Deadly MedicinePar exemple, si toutes les études sur les effets de l’administration de médicaments pour réduire les anormalités du rythme cardiaque chez les patients ayant une crise cardiaque avaient été communiquées, des dizaines de milliers de décès dus à ces médicaments auraient pu être évités. En 1993, le Dr Cowley et ses collègues ont souligné comment une étude non publiée, réalisée 13 ans auparavant, aurait pu “laisser présager les problèmes futurs”. Neuf patients étaient morts sur les 49 auxquels le médicament contre les arythmies (lorcainide) avait été administré contre un seul patient parmi un nombre semblable de personnes ayant reçu des placebos. “Quand nous avons effectué notre étude en 1980”, ont-ils indiqué, “nous pensions que l’augmentation du taux de décès était un effet du hasard… Le développement de la lorcainide a été abandonné pour des raisons commerciales, et cette étude n’a donc jamais été publiée ; cela constitue désormais un bon exemple de ‘biais à la publication'” (Cowley et al. 1993).

Les biais au niveau de la communication des données débouchent généralement sur la conclusion que les traitements médicaux sont plus efficaces qu’ils ne le sont en réalité. Ils peuvent donc entraîner des décès ou des souffrances inutiles, ainsi qu’un gaspillage de ressources consacrées à des traitements inefficaces ou dangereux (Chalmers 2004). Les personnes qui acceptent de participer à des essais sur les traitements à la demande des chercheurs supposent que leur participation permettra d’accroître la somme des connaissances. Il en découle que les modalités du contrat entre les chercheurs et les participants ne sont pas respectées par les chercheurs qui ne rendent pas publics les résultats de leurs recherches.

Une sous-communication biaisée de la recherche constitue une faute scientifique et un acte non éthique (Chalmers 1990). La communication sélective des études parrainées par l’industrie pharmaceutique constitue un problème particulier (Melander et al. 2003), bien que le problème ne se limite pas à ceux qui ont des intérêts commerciaux en jeu. Les comités d’éthique de la recherche, les éthiciens médicaux et ceux qui financent la recherche n’ont pas fait suffisamment à ce jour pour protéger les patients et le public des effets négatifs des biais à la communication (Savulescu et al. 1996). Les essais contrôlés des traitements – en particulier des traitements avec des enjeux commerciaux – demeureront compromis tant que cette forme de manquement au devoir de recherche sera tolérée par les autorités publiques et tous ceux qui sont censés protéger les intérêts du public.

L’Organisation mondiale de la santé a proposé des solutions pour remédier au problème du biais de la recherche et de la publication (ou diffusion) non identifiable : premièrement, elle définit des normes pour l’enregistrement et l’échange de données pour l’enregistrement des essais.
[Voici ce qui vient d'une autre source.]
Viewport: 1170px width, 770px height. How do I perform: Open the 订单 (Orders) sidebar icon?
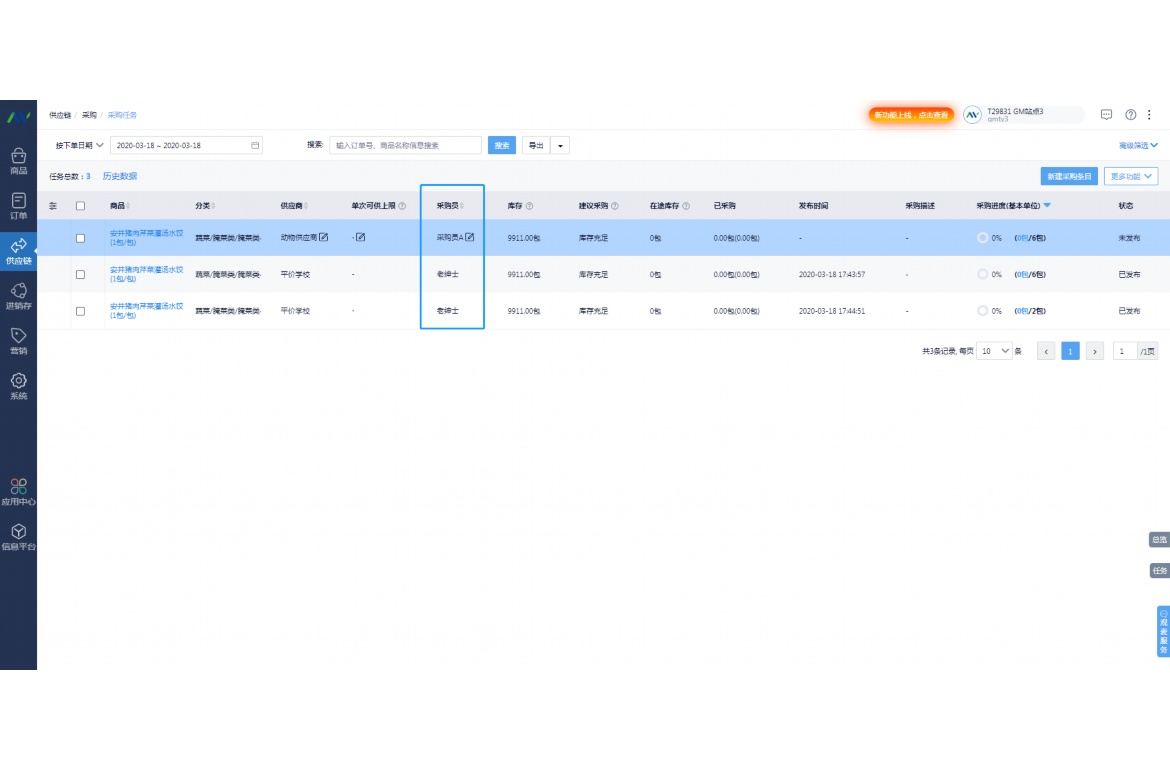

Deuxièmement, elle propose que les protocoles de recherche soient répertoriés dans des bases de données qui répondent aux normes susmentionnées, avant que le recrutement des patients ne commence. Enfin, elle propose la mise en place d’un portail d’accès ouvert (www.who.int/ictrp), qui compilerait les données de tous les registres, ce qui permettrait d’avoir des informations sur les protocoles de recherche à venir, en cours ou terminés.

Nous devons tous appuyer l’Organisation mondiale de la santé dans cette initiative en vue de réduire les biais à la communication des données en exigeant que tous les essais contrôlés des traitements soient enregistrés dès leur démarrage, et en insistant pour que leurs résultats soient publiés.